▸ **Provided text**
The positions of the inclination start point 27 on the inlet side and the inclination end point 28 in the Z direction are different and shifted between adjacent plate electrodes. Accordingly, it is possible to form the internal space 29 in which the inscribed shape gradually decreases from the inscribed shape 30 on the inlet side toward the inscribed shape 31 on the outlet side and is approximated to a tapered shape. A total of 24 (25-2 to 25-13 and 25-16 to 25-27), 20 (25-3 to 25-12 and 25-17 to 25-26), and 16 (25-4 to 25-11 and 25-18 to 25-25) plate electrodes 25 are inscribed in the inscribed shapes 34, 35, and 36 (approximate circles), respectively, at the three inclination end points 28 in the Z direction.

That is, the internal space 29 is gradually narrowed along the traveling direction of ions by the inclined surface 26 of the plate electrode 25. The interval between the plate electrodes opposing up and down (Y direction) is narrowed to the interval 32. Thereby, the electric fields of a total of four electrodes outside the plate electrodes are blocked, and therefore the number of poles of the electric field decreases by 4 at the inclination end point 28 in the Z direction. That is, the number of plate electrodes effectively contributing to formation of the multipolar electric field and the number of poles of the multipolar electric field are smaller on the outlet side than on the inlet side. As a result, from the inlet side toward the outlet side of the ion guide 19, the number of the poles can be decreased stepwise from 28-pole electric field→24-pole electric field→20-pole electric field→16-pole electric field→12-pole electric field. The area of the inscribed shape of the plate electrodes forming the multipolar electric field is smaller on the outlet side than on the inlet side. Therefore, the ion focusing efficiency can be further enhanced.

▸ **Requirement a**
In the text on the ion guide electrodes, rewrite the part from "The positions of" to "points 28 in the Z direction.", changing "inlet side" to "entrance side".

▸ **Data entries**
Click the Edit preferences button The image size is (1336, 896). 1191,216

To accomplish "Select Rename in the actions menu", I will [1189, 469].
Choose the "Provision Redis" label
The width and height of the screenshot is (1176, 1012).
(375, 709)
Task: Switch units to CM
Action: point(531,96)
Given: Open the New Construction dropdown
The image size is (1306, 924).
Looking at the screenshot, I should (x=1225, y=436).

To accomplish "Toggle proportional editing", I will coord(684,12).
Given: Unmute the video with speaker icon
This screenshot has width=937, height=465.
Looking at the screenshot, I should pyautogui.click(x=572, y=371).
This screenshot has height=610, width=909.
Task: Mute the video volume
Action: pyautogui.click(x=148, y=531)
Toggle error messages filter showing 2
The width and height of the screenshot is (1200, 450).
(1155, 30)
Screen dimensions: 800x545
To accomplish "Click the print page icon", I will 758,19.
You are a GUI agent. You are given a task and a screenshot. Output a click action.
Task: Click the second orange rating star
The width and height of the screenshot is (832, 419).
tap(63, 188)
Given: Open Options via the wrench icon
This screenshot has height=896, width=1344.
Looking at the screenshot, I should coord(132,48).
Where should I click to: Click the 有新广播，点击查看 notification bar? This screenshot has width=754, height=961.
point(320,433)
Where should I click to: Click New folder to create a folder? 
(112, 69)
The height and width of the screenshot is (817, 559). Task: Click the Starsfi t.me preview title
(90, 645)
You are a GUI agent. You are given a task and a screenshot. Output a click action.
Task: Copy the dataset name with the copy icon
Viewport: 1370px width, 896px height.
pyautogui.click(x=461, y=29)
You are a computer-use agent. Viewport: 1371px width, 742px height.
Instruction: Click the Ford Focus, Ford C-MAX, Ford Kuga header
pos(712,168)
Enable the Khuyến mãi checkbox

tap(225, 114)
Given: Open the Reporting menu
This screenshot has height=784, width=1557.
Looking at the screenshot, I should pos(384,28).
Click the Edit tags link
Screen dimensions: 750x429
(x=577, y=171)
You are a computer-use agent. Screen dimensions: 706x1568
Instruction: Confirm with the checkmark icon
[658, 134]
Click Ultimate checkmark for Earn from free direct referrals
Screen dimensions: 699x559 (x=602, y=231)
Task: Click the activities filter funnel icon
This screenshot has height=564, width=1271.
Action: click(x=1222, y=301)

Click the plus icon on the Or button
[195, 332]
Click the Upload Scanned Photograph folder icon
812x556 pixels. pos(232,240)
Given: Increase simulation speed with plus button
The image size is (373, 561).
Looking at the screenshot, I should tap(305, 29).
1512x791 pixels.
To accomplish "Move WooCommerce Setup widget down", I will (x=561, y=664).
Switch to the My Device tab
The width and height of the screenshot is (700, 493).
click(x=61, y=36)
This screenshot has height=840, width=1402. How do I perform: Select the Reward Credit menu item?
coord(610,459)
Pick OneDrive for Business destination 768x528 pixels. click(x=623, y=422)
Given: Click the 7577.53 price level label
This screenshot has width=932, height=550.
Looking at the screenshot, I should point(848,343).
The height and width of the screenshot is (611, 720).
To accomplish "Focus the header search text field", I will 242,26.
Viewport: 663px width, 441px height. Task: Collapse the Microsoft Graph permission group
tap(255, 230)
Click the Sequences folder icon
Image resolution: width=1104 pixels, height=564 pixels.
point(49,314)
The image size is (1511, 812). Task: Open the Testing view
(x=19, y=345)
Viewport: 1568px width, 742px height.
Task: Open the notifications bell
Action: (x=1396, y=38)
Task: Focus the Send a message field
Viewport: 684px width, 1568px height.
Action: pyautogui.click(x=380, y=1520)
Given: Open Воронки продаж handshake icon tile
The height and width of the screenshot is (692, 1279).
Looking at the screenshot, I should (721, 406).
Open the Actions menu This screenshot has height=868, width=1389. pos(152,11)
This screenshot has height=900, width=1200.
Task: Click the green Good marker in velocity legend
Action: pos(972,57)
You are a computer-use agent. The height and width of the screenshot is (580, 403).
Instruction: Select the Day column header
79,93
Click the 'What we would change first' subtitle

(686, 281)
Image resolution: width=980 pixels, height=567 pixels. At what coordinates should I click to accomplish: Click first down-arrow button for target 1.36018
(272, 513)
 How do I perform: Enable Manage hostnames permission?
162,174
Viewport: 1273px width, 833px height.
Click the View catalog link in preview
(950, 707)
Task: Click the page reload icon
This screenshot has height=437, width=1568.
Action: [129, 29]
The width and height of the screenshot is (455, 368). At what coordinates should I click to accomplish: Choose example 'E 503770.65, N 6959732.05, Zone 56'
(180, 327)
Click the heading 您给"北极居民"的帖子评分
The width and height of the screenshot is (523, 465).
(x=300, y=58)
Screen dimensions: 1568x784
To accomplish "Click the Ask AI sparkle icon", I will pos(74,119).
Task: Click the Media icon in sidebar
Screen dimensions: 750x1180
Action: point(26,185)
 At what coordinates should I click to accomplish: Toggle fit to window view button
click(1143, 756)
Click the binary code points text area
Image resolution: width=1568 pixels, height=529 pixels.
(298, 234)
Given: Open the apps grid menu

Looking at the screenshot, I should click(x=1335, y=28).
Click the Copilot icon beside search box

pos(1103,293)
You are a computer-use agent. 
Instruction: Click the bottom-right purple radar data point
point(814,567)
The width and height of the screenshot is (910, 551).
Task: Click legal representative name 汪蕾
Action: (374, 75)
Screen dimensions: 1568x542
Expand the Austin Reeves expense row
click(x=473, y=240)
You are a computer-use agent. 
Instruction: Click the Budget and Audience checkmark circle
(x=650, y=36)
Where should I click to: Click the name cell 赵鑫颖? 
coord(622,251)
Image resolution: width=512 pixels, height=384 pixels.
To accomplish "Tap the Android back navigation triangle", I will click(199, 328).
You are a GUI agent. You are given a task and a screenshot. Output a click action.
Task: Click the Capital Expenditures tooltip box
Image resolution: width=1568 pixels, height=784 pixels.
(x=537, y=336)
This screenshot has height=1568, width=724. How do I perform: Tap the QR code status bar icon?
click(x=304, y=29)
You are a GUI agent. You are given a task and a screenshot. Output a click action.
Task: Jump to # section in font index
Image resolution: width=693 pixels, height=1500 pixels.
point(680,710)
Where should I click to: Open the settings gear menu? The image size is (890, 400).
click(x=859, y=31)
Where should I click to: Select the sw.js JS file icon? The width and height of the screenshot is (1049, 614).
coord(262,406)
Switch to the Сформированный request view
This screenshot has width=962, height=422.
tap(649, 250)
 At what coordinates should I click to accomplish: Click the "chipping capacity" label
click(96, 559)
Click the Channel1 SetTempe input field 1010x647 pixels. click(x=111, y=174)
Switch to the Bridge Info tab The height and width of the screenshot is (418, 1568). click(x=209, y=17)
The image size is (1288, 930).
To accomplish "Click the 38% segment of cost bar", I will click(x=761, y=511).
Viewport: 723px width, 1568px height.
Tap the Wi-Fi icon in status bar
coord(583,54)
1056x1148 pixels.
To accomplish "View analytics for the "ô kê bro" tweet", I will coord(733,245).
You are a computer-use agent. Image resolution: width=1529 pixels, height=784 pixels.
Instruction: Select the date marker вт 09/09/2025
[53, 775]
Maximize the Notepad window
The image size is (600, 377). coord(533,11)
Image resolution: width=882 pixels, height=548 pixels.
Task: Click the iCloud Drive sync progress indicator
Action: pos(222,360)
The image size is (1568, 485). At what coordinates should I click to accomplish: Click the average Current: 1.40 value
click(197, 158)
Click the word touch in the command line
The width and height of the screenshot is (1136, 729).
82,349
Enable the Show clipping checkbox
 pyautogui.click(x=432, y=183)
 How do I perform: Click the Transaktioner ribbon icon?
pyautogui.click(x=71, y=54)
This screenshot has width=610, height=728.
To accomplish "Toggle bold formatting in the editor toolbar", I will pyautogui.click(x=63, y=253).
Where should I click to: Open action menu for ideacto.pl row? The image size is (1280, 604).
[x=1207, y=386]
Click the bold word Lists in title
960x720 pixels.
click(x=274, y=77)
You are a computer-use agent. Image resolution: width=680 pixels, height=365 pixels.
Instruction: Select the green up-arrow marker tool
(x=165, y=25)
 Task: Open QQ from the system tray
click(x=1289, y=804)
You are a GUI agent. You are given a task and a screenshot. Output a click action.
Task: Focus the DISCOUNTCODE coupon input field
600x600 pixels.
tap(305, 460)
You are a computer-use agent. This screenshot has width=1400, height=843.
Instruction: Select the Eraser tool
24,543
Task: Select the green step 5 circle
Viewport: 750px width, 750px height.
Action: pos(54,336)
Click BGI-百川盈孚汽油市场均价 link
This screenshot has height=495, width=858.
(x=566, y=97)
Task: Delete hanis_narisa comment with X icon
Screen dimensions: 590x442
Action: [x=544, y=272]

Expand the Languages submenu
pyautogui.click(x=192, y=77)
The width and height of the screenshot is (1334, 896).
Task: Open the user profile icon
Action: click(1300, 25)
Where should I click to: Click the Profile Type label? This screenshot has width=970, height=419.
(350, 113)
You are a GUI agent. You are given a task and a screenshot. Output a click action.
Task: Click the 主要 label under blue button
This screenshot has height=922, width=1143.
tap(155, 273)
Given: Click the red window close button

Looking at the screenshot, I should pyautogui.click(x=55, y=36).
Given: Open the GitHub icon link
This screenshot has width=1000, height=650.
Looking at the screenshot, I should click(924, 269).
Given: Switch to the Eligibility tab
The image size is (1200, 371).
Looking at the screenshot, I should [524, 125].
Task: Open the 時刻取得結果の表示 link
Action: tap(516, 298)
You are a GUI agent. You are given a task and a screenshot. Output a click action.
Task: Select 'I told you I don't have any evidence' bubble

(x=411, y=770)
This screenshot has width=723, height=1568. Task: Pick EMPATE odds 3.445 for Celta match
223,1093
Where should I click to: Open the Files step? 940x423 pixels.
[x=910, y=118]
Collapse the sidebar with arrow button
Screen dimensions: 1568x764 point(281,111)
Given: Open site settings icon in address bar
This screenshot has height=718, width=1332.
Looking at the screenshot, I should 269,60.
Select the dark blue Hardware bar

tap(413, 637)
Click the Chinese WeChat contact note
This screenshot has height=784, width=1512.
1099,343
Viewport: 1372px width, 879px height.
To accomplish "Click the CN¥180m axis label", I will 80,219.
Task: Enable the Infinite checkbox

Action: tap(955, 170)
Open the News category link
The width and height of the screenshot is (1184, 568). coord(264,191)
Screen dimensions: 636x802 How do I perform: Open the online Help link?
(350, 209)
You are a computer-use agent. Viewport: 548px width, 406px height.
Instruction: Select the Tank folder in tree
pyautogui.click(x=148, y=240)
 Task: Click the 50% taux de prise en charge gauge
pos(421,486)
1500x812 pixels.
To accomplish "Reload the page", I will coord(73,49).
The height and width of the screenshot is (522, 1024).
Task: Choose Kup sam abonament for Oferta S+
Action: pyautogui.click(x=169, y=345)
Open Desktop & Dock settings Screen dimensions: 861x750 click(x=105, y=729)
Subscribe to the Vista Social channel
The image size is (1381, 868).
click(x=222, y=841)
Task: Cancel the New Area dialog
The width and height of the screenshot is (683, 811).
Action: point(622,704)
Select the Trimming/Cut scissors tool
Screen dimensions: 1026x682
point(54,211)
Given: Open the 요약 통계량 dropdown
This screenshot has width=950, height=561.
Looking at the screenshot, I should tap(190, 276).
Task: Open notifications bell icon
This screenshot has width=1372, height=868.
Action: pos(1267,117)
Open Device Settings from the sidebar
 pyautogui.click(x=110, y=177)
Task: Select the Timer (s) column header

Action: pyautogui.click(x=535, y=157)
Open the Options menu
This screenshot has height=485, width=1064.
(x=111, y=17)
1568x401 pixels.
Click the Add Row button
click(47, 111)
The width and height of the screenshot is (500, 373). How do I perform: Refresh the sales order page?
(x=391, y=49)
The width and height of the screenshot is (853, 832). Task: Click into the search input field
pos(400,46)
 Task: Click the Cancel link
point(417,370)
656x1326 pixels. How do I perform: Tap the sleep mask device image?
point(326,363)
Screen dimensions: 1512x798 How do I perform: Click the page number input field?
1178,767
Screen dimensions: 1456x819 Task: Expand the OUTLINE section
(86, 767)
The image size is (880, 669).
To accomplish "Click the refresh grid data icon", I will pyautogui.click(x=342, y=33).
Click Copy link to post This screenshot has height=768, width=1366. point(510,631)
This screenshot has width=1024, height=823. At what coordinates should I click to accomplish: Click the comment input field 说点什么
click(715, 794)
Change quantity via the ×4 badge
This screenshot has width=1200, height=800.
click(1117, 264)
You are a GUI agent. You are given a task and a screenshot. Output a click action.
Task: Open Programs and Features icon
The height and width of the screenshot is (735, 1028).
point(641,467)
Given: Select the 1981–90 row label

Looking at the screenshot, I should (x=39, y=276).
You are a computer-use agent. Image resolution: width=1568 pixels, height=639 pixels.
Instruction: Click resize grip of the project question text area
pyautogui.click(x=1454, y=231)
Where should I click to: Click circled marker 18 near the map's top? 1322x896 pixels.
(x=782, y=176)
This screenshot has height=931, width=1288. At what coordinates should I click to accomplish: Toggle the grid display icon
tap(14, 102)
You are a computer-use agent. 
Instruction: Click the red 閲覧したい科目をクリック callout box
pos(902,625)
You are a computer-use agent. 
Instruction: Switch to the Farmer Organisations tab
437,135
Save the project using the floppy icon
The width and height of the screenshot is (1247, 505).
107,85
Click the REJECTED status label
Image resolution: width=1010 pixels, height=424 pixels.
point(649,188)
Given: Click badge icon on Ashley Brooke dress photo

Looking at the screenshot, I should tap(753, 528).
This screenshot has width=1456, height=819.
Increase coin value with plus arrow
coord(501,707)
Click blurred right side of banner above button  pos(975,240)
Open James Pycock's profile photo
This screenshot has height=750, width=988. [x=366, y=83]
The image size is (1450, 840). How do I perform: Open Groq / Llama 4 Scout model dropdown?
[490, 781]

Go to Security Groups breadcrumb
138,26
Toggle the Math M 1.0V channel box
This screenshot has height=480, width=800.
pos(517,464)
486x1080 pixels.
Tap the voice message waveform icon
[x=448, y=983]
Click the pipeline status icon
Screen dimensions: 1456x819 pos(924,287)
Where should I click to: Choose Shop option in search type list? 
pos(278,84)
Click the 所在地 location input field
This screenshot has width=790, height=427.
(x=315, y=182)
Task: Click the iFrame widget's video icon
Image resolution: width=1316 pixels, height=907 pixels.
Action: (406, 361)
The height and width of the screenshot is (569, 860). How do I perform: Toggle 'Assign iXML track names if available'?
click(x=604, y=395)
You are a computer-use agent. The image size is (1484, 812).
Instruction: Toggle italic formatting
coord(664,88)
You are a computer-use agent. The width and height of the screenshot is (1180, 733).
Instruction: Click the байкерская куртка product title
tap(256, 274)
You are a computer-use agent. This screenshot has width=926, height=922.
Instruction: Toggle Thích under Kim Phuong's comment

▸ **Requirement b**
Copy the rows word for word, from the line with "1056x1148 pixels." to the line with "click(x=1289, y=804)", including both of those lines.

▸ **Task solution a**
The positions of the inclination start point 27 on the entrance side and the inclination end point 28 in the Z direction are different and shifted between adjacent plate electrodes. Accordingly, it is possible to form the internal space 29 in which the inscribed shape gradually decreases from the inscribed shape 30 on the entrance side toward the inscribed shape 31 on the outlet side and is approximated to a tapered shape. A total of 24 (25-2 to 25-13 and 25-16 to 25-27), 20 (25-3 to 25-12 and 25-17 to 25-26), and 16 (25-4 to 25-11 and 25-18 to 25-25) plate electrodes 25 are inscribed in the inscribed shapes 34, 35, and 36 (approximate circles), respectively, at the three inclination end points 28 in the Z direction.

▸ **Task solution b**
1056x1148 pixels.
To accomplish "View analytics for the "ô kê bro" tweet", I will coord(733,245).
You are a computer-use agent. Image resolution: width=1529 pixels, height=784 pixels.
Instruction: Select the date marker вт 09/09/2025
[53, 775]
Maximize the Notepad window
The image size is (600, 377). coord(533,11)
Image resolution: width=882 pixels, height=548 pixels.
Task: Click the iCloud Drive sync progress indicator
Action: pos(222,360)
The image size is (1568, 485). At what coordinates should I click to accomplish: Click the average Current: 1.40 value
click(197, 158)
Click the word touch in the command line
The width and height of the screenshot is (1136, 729).
82,349
Enable the Show clipping checkbox
 pyautogui.click(x=432, y=183)
 How do I perform: Click the Transaktioner ribbon icon?
pyautogui.click(x=71, y=54)
This screenshot has width=610, height=728.
To accomplish "Toggle bold formatting in the editor toolbar", I will pyautogui.click(x=63, y=253).
Where should I click to: Open action menu for ideacto.pl row? The image size is (1280, 604).
[x=1207, y=386]
Click the bold word Lists in title
960x720 pixels.
click(x=274, y=77)
You are a computer-use agent. Image resolution: width=680 pixels, height=365 pixels.
Instruction: Select the green up-arrow marker tool
(x=165, y=25)
 Task: Open QQ from the system tray
click(x=1289, y=804)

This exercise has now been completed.